5 mostre a New York per raccontare il 2020

È un’impresa quasi impossibile sintetizzare il 2020 in cinque mostre. Noi ci abbiamo provato, selezionandole all’interno dell’attuale calendario espositivo newyorkese.

Mentre un lunghissimo 2020 si avvia verso la fine, l’arte riflette su ciò che quest’anno di sofferenze, paure e scontri sociali lascia dietro di sé. In tutto il mondo artisti e curatori si interrogano su come riflettere i turbamenti di un momento che sarà raccontato nei libri di storia ma che, per essere realmente compreso, non può ignorare l’unicità delle esperienze personali e delle storie individuali che lo compongono. Abbiamo selezionato alcune mostre in corso in questi giorni a New York che offrono importanti spunti di riflessione, per chiudere il 2020 con la speranza di aver almeno imparato qualcosa.

Maurita Cardone

20/20 ‒ DAVID ZWIRNER GALLERY

Toba Khedoori, Untitled, 2020 © Toba Khedoori. Courtesy the artist & David Zwirner & Regen Projects

Toba Khedoori, Untitled, 2020 © Toba Khedoori. Courtesy the artist & David Zwirner & Regen Projects

Una collettiva con opere di artisti della scuderia Zwirner prova a raccontare le nuove visioni scaturite da questo difficile anno. Barbara Kruger, Yayoi Kusama, Oscar Murillo, Richard Serra e molti altri scelgono ognuno mezzi e linguaggi diversi, ma tutti i lavori sembrano attraversati da una sorta di preoccupazione intima, interiore, che porta a un ripiegamento verso se stessi.
Il 2020 potrebbe passare alla storia come uno spartiacque, è la constatazione da cui partono i curatori, e allora la domanda è cosa ci aspetti dopo. “Sebbene non possiamo conoscere il futuro” ‒ si legge nel comunicato stampa che accompagna la mostra ‒, “le nostre menti non fanno che speculare, ripensando ansiosamente e cercando una visione che vada oltre. Qualsiasi sia quella visione, che implichi una rinascita o una serie di nuovi inizi, gli artisti possono aiutarci a immaginarla, poiché il lavoro che stanno facendo ora può contenere i semi del futuro che non possiamo ancora vedere”.

※

• ELENCO ATTIVITÀ:
1. Nell'articolo sulle mostre a New York, quale galleria ospita la collettiva intitolata 20/20?
2. Per favore, prosegui l'articolo sulle mostre a New York a partire dall'ultima frase riportata.

• MATERIALE RACCOLTO:

※

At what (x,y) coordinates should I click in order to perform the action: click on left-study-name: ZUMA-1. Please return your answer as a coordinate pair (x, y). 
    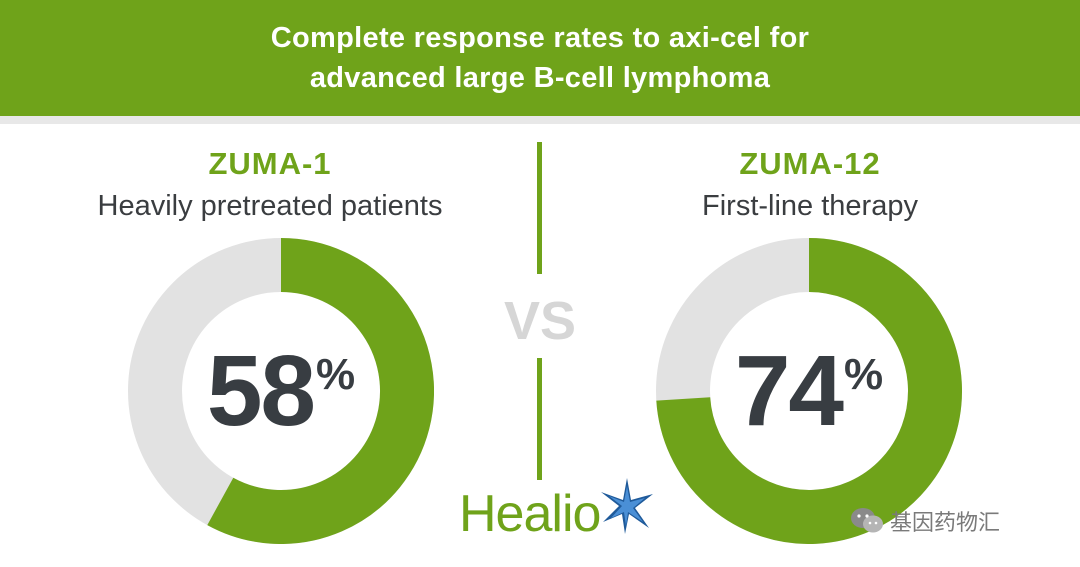
    Looking at the image, I should click on (270, 164).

※

• RISULTATI:
1. La David Zwirner Gallery.

2.
New York // fino al 19 dicembre 2020
20/20
DAVID ZWIRNER
537 West 20th Street
https://www.davidzwirner.com

SELF MUST DIE ‒ PETZEL GALLERY

Derek Fordjour, Procession (After Ellis Wilson), 2020. Courtesy Petzel Gallery

Derek Fordjour, Procession (After Ellis Wilson), 2020. Courtesy Petzel Gallery

Questa personale dell’artista di origini ghanesi Derek Fordjour è una risposta diretta al momento storico che stiamo vivendo, un’esplorazione dello stato d’ansia personale e collettivo derivato dal contatto con la morte e dall’ipervisibilità delle violenze razziali.
La mostra è composta da tre parti: la prima raccoglie una serie di nuovi collage, alcuni dei quali attingono dalle tradizioni funerarie africane, altri alludono all’ego dell’artista che deve morire per far emergere il suo io più profondo; la seconda, Fly Away, è uno spettacolo di marionette dal vivo in cui un personaggio ignoto si rivela attraverso una serie di vittorie e sconfitte che suscitano una riflessione sulle idee di dipendenza e autonomia; l’ultima parte è un’installazione scultorea dal titolo Vestibule in cui l’artista ripensa lo spazio espositivo come uno spazio sacro in cui presenta una serie di oggetti intrisi di rimandi alla Bibbia e alla Teologia Nera di James Cone.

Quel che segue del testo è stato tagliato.